(Records Opens)

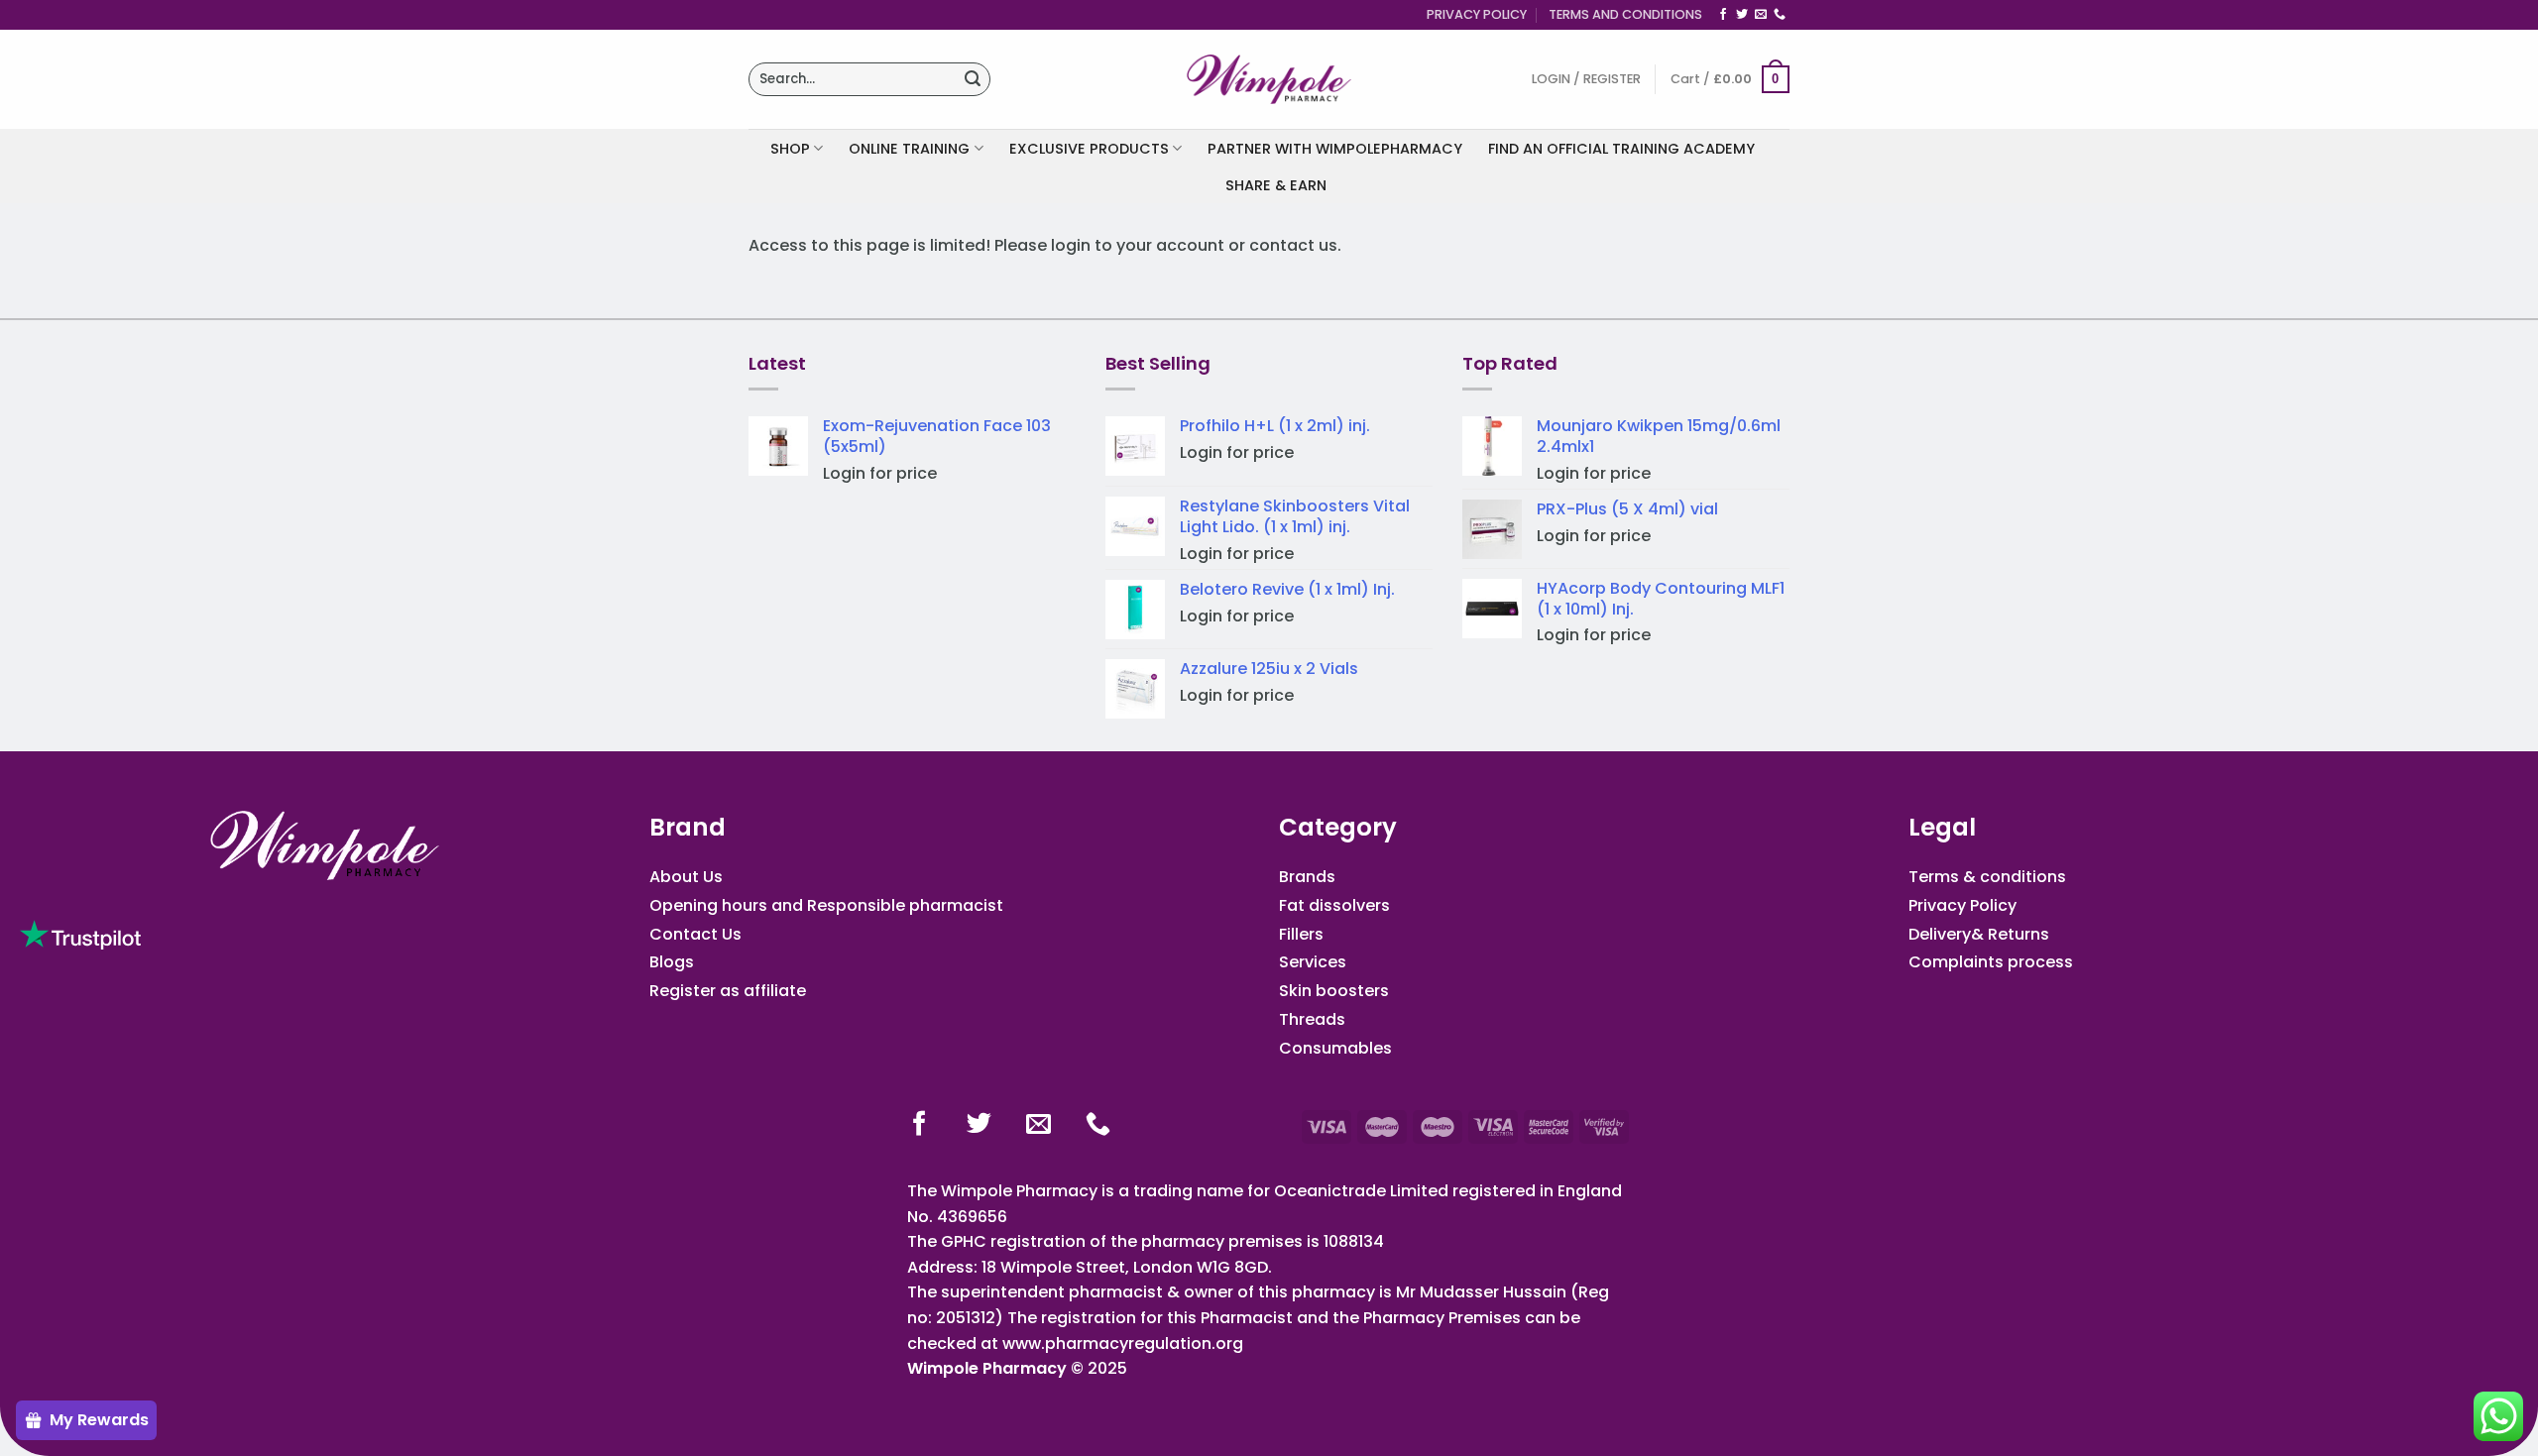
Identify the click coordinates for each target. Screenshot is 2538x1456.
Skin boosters (1334, 990)
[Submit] (972, 79)
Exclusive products (1089, 149)
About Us (686, 876)
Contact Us (695, 934)
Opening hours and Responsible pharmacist (826, 905)
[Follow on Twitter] (1742, 15)
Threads (1312, 1019)
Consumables (1335, 1048)
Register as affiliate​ (727, 990)
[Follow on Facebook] (1723, 15)
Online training (909, 149)
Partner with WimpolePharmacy (1335, 149)
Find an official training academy (1621, 149)
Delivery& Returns (1978, 934)
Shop (790, 149)
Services (1312, 962)
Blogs (671, 962)
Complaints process (1990, 962)
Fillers (1301, 934)
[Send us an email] (1761, 15)
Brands (1307, 876)
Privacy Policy (1477, 14)
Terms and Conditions (1625, 14)
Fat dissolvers (1334, 905)
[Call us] (1780, 15)
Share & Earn (1276, 185)
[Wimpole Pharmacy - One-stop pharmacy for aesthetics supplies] (1269, 79)
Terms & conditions (1987, 876)
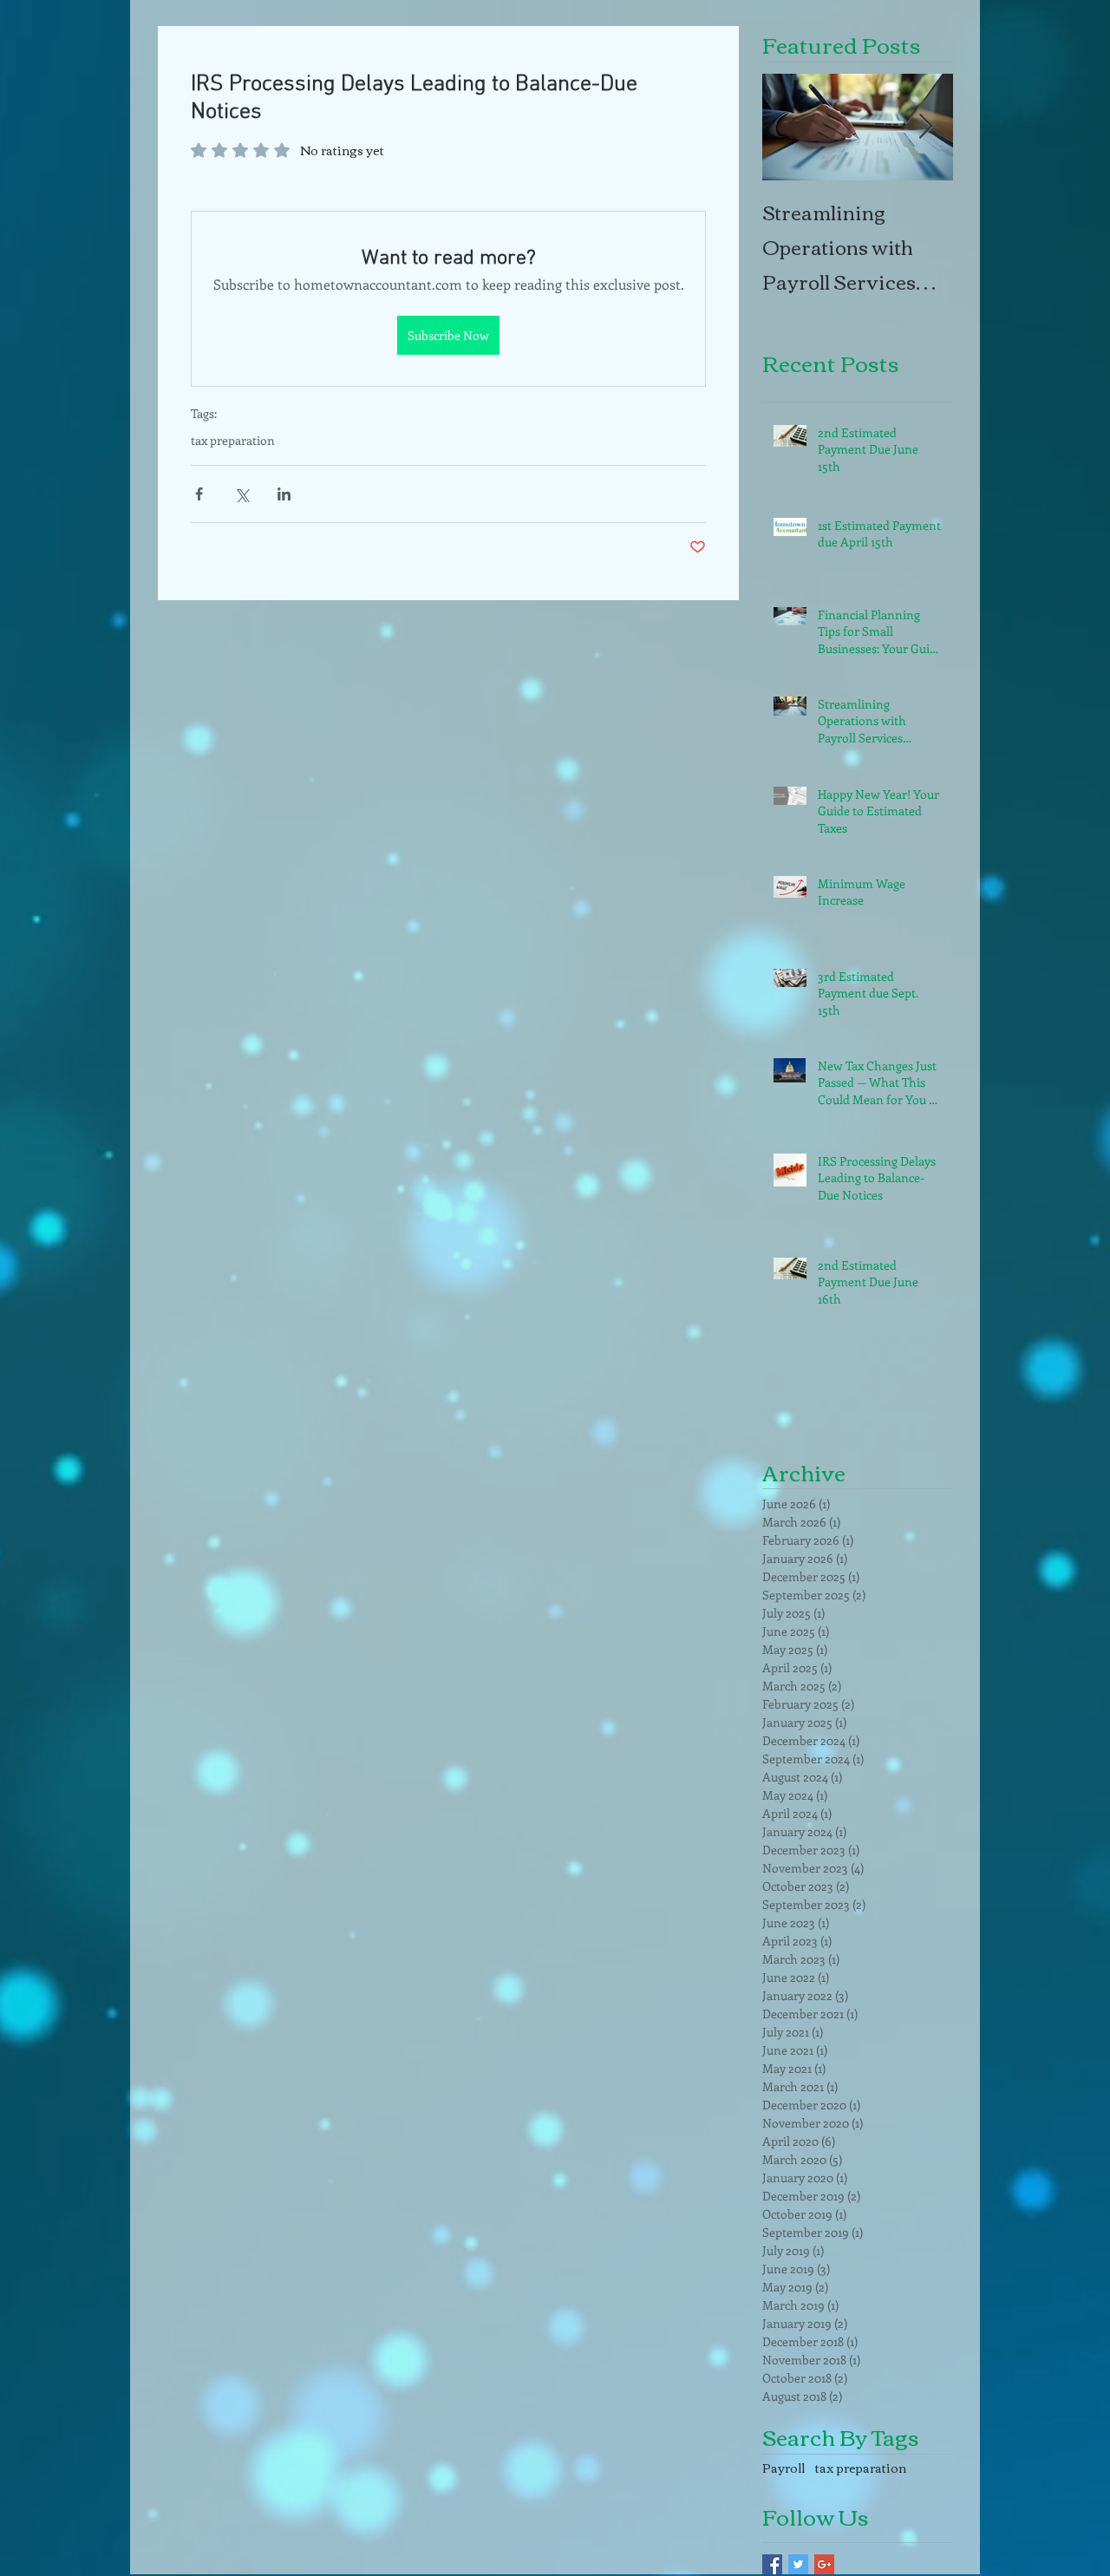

(Records Closes)

§ Problem description
From the records above, return each line where "Follow" occurs.

§ Written response
[Follow on Twitter] (1742, 15)
[Follow on Facebook] (1723, 15)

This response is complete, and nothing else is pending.